Women on Twitter Start a National Conversation About Misogyny

 

It’s too bad that it has taken tragedy after tragedy for America to start acknowledging and talking as a nation about the consequences of rampant and overlooked misogyny. Just because American women aren’t forced to  cover themselves from head to toe in public doesn’t mean that there is no sexism in this country.

Tons of respect to the women speaking out on Twitter. Let’s do it here on WordPress, too! Be part of the movement!

From WashingtoonPost.com:

Yes, all women have been harassed. Yes, all women have been judged by our looks, not our merit. Yes, all women have been around men who have discounted, denied and demeaned us.

Rodger vowed to slaughter the magazine-beautiful blondes who didn’t want to have sex with him. He posted rants in online forums where — surprise, surprise — that kind of misogynistic bile was unremarkable and other men ratified his hatred.

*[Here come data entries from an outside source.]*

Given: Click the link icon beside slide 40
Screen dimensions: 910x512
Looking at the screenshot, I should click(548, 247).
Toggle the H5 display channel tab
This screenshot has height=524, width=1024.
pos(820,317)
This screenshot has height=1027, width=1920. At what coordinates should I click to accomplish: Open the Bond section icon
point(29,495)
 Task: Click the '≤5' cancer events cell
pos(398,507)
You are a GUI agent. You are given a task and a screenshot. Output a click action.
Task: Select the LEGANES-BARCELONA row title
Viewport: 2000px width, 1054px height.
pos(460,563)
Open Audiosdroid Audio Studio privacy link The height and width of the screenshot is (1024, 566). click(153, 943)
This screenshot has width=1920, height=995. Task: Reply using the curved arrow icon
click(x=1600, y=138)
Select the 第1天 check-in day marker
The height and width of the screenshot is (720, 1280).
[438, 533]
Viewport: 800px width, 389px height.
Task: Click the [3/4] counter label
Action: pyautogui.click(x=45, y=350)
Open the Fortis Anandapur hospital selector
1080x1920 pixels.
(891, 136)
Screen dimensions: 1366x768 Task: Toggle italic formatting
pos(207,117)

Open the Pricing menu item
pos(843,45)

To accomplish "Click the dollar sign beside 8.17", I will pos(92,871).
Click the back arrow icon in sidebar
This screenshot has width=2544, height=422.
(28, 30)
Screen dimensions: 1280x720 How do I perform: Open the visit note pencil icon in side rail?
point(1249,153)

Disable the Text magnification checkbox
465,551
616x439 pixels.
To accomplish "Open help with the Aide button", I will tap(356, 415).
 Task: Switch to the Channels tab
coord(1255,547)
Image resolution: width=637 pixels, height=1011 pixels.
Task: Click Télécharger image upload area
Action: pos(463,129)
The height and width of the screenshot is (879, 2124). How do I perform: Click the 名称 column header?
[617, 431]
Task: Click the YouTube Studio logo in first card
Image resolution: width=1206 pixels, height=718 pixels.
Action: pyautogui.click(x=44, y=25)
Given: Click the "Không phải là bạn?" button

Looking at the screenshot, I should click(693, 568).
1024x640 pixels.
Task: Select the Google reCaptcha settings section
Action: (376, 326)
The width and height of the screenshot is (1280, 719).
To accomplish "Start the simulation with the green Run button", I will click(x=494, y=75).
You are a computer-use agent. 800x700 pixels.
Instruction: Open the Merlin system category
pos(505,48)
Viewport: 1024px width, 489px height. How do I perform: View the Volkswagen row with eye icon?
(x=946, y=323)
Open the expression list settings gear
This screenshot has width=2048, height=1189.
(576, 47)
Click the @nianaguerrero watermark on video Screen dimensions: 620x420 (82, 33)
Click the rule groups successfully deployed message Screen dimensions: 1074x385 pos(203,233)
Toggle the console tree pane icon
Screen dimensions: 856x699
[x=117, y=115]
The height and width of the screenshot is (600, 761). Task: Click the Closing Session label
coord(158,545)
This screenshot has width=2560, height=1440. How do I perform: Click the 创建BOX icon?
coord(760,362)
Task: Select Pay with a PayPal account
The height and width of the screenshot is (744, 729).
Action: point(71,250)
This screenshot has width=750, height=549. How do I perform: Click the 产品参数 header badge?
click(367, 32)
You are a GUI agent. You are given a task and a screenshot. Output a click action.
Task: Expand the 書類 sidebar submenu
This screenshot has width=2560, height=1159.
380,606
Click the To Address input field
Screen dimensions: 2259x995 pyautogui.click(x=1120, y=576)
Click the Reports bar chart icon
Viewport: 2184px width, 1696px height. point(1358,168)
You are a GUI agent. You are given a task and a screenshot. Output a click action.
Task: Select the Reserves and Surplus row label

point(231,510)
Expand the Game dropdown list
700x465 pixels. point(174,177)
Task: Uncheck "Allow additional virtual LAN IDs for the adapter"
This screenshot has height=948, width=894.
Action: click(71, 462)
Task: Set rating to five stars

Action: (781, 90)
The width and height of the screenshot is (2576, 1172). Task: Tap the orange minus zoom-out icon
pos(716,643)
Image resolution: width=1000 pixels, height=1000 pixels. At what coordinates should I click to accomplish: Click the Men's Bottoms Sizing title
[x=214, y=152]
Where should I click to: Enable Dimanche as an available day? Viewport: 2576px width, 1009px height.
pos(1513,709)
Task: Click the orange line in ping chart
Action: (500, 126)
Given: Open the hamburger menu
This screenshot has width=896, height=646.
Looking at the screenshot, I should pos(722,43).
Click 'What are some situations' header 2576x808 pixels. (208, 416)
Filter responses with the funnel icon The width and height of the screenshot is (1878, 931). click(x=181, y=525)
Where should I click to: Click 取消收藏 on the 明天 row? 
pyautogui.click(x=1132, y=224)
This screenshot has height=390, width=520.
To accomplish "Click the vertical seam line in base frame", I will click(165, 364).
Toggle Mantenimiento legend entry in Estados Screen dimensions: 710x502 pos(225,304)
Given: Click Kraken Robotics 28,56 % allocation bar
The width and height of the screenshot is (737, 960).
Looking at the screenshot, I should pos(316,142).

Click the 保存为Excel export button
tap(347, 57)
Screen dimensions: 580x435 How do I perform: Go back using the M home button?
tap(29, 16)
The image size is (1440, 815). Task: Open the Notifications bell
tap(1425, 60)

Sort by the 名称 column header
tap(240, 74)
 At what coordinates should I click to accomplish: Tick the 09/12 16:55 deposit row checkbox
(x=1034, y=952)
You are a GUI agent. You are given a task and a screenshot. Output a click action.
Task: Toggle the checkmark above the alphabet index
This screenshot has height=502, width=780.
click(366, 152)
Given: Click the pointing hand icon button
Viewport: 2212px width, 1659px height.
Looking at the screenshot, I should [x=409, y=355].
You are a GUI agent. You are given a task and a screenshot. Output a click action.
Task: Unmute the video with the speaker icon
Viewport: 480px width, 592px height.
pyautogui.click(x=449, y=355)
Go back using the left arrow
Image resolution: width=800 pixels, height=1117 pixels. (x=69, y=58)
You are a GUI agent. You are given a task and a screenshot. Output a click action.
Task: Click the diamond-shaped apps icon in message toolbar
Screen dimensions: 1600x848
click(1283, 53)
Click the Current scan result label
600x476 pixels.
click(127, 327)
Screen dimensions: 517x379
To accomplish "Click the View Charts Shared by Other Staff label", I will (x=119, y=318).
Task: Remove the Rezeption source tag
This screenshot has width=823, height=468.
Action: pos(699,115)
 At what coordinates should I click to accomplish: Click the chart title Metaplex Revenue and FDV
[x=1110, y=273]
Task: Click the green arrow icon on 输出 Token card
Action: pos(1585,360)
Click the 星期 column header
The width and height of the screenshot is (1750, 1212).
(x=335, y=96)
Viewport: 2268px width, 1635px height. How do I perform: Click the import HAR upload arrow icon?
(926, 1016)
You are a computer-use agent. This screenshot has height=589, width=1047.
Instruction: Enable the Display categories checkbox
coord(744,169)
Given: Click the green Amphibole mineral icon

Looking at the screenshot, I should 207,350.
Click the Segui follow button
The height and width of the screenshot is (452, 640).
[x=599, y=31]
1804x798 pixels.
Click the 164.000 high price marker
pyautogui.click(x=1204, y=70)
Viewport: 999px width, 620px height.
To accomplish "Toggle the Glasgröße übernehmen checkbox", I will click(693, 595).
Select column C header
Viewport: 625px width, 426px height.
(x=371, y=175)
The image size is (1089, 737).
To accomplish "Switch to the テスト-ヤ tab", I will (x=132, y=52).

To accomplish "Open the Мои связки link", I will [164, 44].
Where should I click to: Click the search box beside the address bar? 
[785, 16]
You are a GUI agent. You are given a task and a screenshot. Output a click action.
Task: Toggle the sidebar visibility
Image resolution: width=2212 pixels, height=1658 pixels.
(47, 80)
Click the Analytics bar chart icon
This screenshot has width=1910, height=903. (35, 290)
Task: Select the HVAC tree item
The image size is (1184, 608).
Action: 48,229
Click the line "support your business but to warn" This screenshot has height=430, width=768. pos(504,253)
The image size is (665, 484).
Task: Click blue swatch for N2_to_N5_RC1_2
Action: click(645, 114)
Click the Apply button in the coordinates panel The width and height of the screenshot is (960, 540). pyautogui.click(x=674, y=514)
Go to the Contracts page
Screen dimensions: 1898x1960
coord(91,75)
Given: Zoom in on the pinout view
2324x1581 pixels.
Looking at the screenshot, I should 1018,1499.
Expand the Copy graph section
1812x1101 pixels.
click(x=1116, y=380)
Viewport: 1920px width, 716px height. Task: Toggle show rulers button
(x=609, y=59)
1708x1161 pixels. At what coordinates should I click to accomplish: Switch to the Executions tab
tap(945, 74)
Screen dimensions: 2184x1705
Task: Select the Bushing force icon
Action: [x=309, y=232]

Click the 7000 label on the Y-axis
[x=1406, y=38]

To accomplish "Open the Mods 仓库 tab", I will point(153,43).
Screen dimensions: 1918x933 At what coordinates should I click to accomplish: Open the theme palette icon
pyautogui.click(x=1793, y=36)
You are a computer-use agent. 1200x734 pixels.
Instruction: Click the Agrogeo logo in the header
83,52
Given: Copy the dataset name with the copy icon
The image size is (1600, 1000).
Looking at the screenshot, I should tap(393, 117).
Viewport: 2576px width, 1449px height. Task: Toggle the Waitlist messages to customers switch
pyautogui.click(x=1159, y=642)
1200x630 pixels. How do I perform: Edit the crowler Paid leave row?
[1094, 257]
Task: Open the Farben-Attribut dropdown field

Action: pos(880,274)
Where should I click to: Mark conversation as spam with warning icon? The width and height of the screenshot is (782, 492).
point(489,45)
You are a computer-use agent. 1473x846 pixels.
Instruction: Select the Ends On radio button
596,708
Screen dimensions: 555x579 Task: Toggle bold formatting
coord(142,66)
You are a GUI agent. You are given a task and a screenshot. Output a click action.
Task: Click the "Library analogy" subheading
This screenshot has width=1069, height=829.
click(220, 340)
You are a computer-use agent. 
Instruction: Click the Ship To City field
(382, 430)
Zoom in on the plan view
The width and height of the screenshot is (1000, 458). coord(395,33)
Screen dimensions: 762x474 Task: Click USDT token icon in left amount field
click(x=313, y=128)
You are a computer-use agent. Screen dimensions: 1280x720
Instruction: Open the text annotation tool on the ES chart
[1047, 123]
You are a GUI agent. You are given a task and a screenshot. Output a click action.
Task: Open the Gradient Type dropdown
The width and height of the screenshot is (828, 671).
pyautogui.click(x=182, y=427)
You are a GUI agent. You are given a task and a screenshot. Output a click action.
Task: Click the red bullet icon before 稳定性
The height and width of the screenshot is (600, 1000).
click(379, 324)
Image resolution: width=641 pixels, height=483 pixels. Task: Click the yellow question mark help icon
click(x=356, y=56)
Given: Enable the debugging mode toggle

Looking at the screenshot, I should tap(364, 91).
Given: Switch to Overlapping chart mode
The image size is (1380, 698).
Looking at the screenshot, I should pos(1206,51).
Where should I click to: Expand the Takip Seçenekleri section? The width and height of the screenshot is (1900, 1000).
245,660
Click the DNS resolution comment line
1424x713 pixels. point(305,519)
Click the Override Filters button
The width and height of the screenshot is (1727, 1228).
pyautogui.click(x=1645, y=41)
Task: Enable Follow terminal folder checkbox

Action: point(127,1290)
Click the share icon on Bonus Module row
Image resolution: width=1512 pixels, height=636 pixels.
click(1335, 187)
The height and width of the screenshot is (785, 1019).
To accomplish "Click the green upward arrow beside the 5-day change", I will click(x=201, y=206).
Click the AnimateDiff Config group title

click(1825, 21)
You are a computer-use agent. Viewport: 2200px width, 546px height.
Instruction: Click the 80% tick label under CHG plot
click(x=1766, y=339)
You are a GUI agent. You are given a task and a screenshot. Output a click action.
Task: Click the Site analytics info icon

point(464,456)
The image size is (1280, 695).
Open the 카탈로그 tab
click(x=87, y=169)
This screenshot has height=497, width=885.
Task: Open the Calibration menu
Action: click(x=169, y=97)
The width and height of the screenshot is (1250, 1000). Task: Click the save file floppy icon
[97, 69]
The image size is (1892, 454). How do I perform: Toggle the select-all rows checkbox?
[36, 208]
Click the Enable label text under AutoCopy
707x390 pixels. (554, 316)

Women heard Elliot Rodger. And they began flooding Twitter by the hundreds of thousands with their responses, using the hashtag #YesAllWomen.

“I’ve spent 19 yrs teaching my daughter how not to be raped,” one mother tweeted. “How long have you spent teaching your son not to rape? #YesAllWomen”

“Because I wasn’t ‘asking for it’ when he hit me,” another tweeted, “and I shouldn’t have to defend myself a decade later. #YesAllWomen

I don’t use Twitter, but I’d like to contribute to this important movement and national conversation. Here’s a personal experience of my own: As a college student, I feel increasingly unsafe at school, even before this recent shooting, and worry about being raped on campus. Last semester, I had to take a night class and felt terrified every night after class that something would happen to me. I shouldn’t have to be afraid of walking through my own campus, but I do.

 

 

5 thoughts on “Women on Twitter Start a National Conversation About Misogyny

  1. This is so sad that I’m at a loss for words. I can only hope that someday, somehow, we humans can put our hate and violence behind us and start raising our children in a healthy environment and with a realistic understanding of life.

  2. That’s really sad. I think we need to deconstruct a culture which believes violence towards women is okay. I remember reading an article by BAST, who work against sexual trauma, taking the myths around rape and women’s empowerment, and turning them around. Eg, if you believe you will rape a woman, walk in a group so that you will have people to keep you safe from this instinct. If you believe you are a threat to a woman, blow a whistle in the street to alert others. It really looked taking responsibility off women to prevent rape. It’s a sad, sad situation.